I put down my first app of glypho in early July after someone recommended hitting the bermuda areas extra hard just to be safe. After that I did the first blanket spray and so far so good. I'll be hitting any surviving spots with this weekend, but I feel like I'm on schedule for a mid to late September seed down.

I do have a few questions for the forum though.

1. I decided to go with a 50/50 compost topsoil mix for my seed bed. At first I was planning on just spreading all of the soil by hand via wheel barrows, but I'm really starting to question that now. I knew that moving that much dirt would be a lot of work, but after digging out a few mulch circles under my trees and moving all that dirt, I'm really starting to question if its the best option. Any feedback here?

2. How early is too early to de-thatch and core aerate? It seems like the vast majority of lawn journals that I've looked at save this step for when they are putting seed down. Is there a reason for this, or could I go ahead and knock out this step?

3. Last question is around irrigation. My setup right now is 13 Hunter PGP-Ultra heads that are on yard spikes. All are connected to an orbit spigot timer. Obviously this is not ideal, but irrigation was out of the question for this year. I'm not worried about that part of the setup very much because I've seen multiple lawn journals of people who had similar setups that got great results. My concern is that I don't feel like I'm putting much water down. I'm not sure if I'm disrupting the stream too much/too little or what, but it feels like it will take a looong time to get the amount of water I'll need to keep the soil moist.

So far, I've adjusted each head to have the proper (I think) nozzle on them. For example, if I have two heads on the same line and one turns 180 degress and the other roughly 45 degrees, the one that turns 45 degrees has a nozzle that is half the GPM of the 180 degree nozzle. I'm having a hard time judging what a good stream out of the sprinkler looks like. What should I be looking for? It feels like I should avoid have too much of a "stream" coming out of the sprinkler, and that I should be going for more of a "spray", but I would love some insight on this topic. I know that I just need to get out and measure how much water is going down (planning to this weekend), but just figured I would ask.
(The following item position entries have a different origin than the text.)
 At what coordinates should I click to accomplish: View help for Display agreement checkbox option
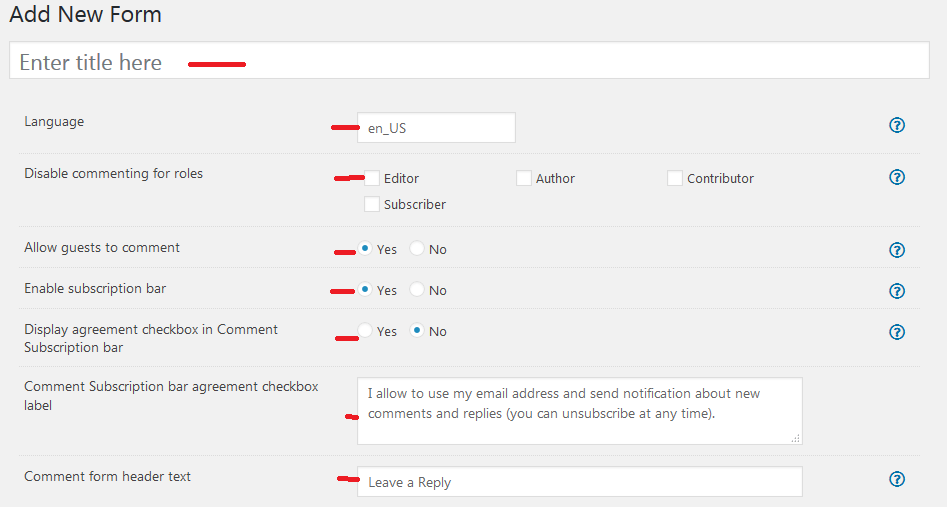tap(897, 332)
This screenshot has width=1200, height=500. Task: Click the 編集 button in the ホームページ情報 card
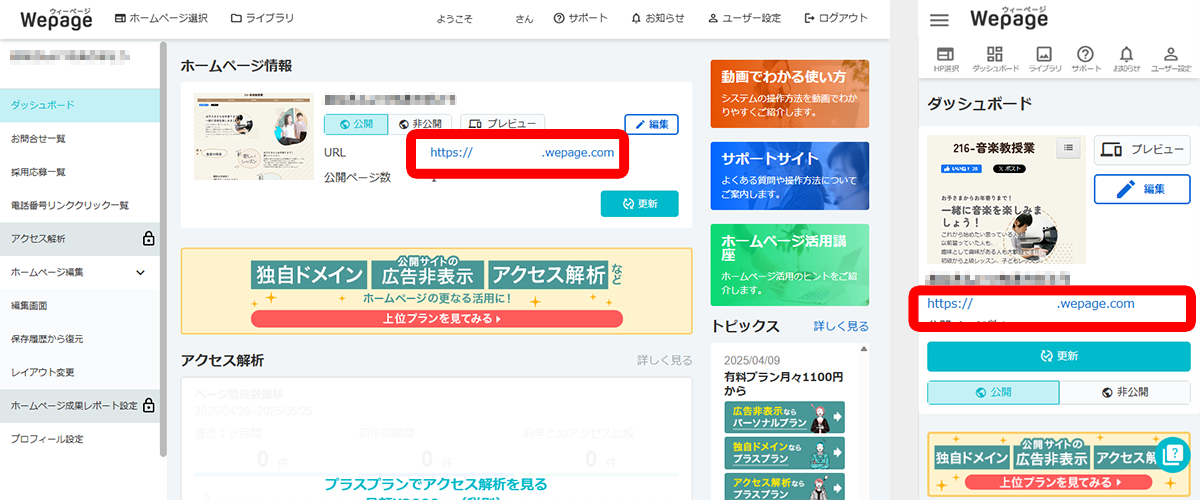tap(651, 124)
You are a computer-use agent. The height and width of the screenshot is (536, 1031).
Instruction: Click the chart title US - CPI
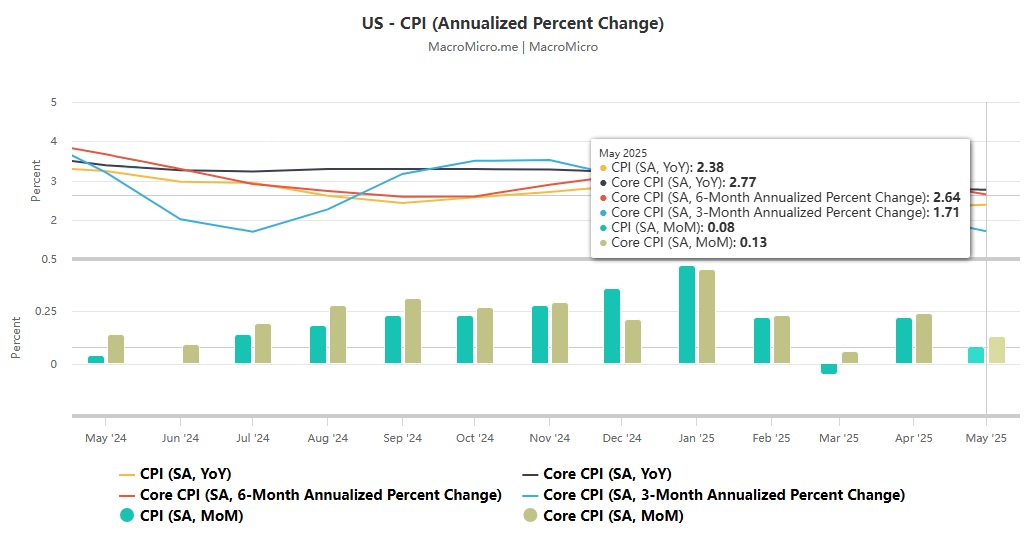coord(513,22)
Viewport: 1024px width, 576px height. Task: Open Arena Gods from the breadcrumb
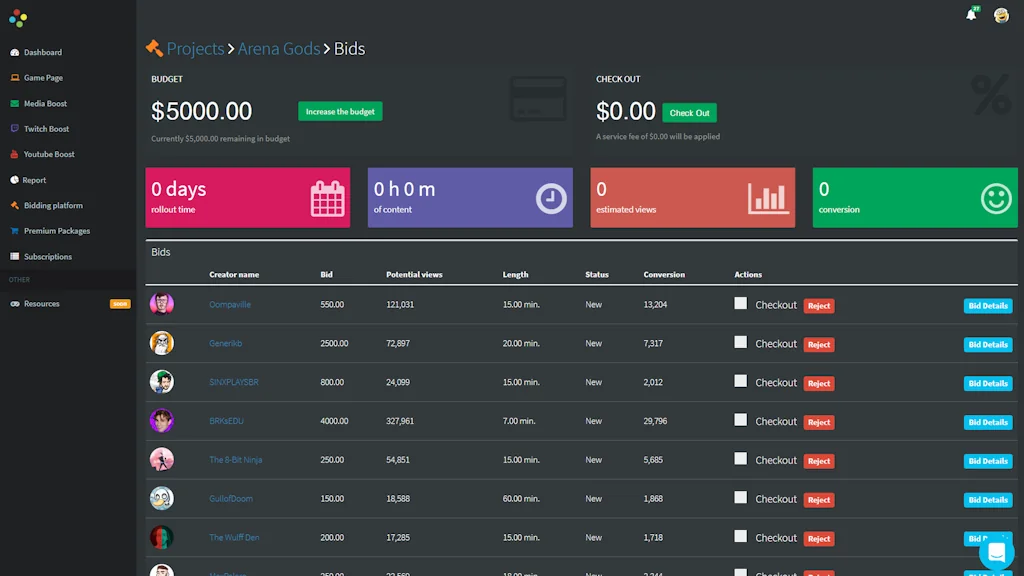coord(279,48)
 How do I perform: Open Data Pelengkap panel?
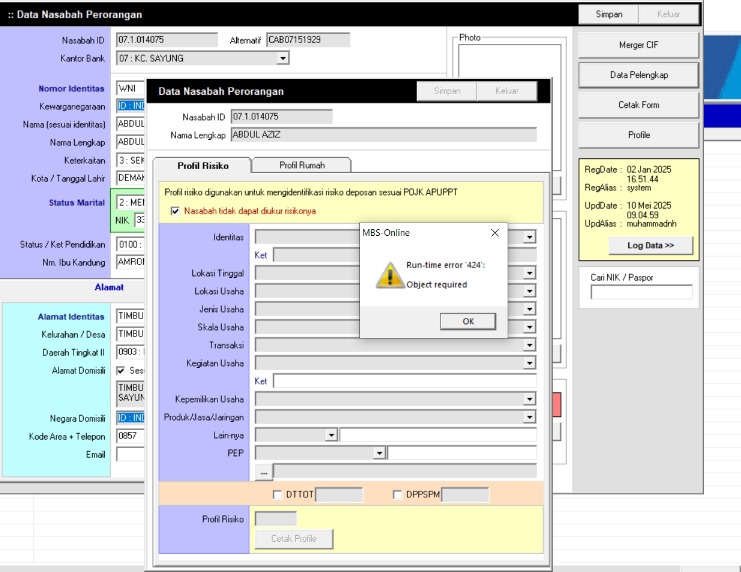click(638, 75)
If you actually read all of this, then thank you! For everyone else, here are some pictures of the glypho going to work.


----------



## STL (Jul 14, 2018)

Hi and welcome! Looks like you have a good plan so far and put in a lot of work! I'll throw in my two cents and suggestions, having done two renos already and working on my third in the backyard.

1. Are you intending to put down the 50/50 mix on the soil and then seed into that? Unless you need to grade or level, and if it were me, I'd just seed into the soil you have and top dress with good, finished compost or peat moss. The 50/50 sounds like a lot of work, especially if you're going to top dress again anyways.

2. I like doing soil and dethatch work early so I can then leave the soil alone and fallow before seed down. Fallowing is where you water like you would at seeding, but with no seed yet, to try and revive the dead lawn and germinate weed seeds and then let additional glyphosate apps do it's job killing everything. The last thing you want is half dead Bermuda coming back to life after you seed. Having said that, I'm no Bermuda expert so I can't comment on the best way to kill it or how it would interact with aerating or detaching, other than make sure it's dead! Like really dead! It looks like you may have some green in there from the pics. Also, are you going to scalp/bag mow low with your mower to get rid of the dead material?

3. How many PGPs do you have Daisy chained to each valve of your timer? You may want to make sure your hose spigot gpm and pressure can accommodate how many you have hooked up to one line.


----------



## Greensby (Apr 23, 2018)

@STL

Thanks for the response!

1. I was intending to put the 50/50 mix over the existing soil. The thinking was that it would provide a nice seed bed as well as act as a boost for some nice, loose, nutrient rich soil. I wasn't planning on top dressing with anything, as I think the 50/50 mix will be enough. At least that was the idea!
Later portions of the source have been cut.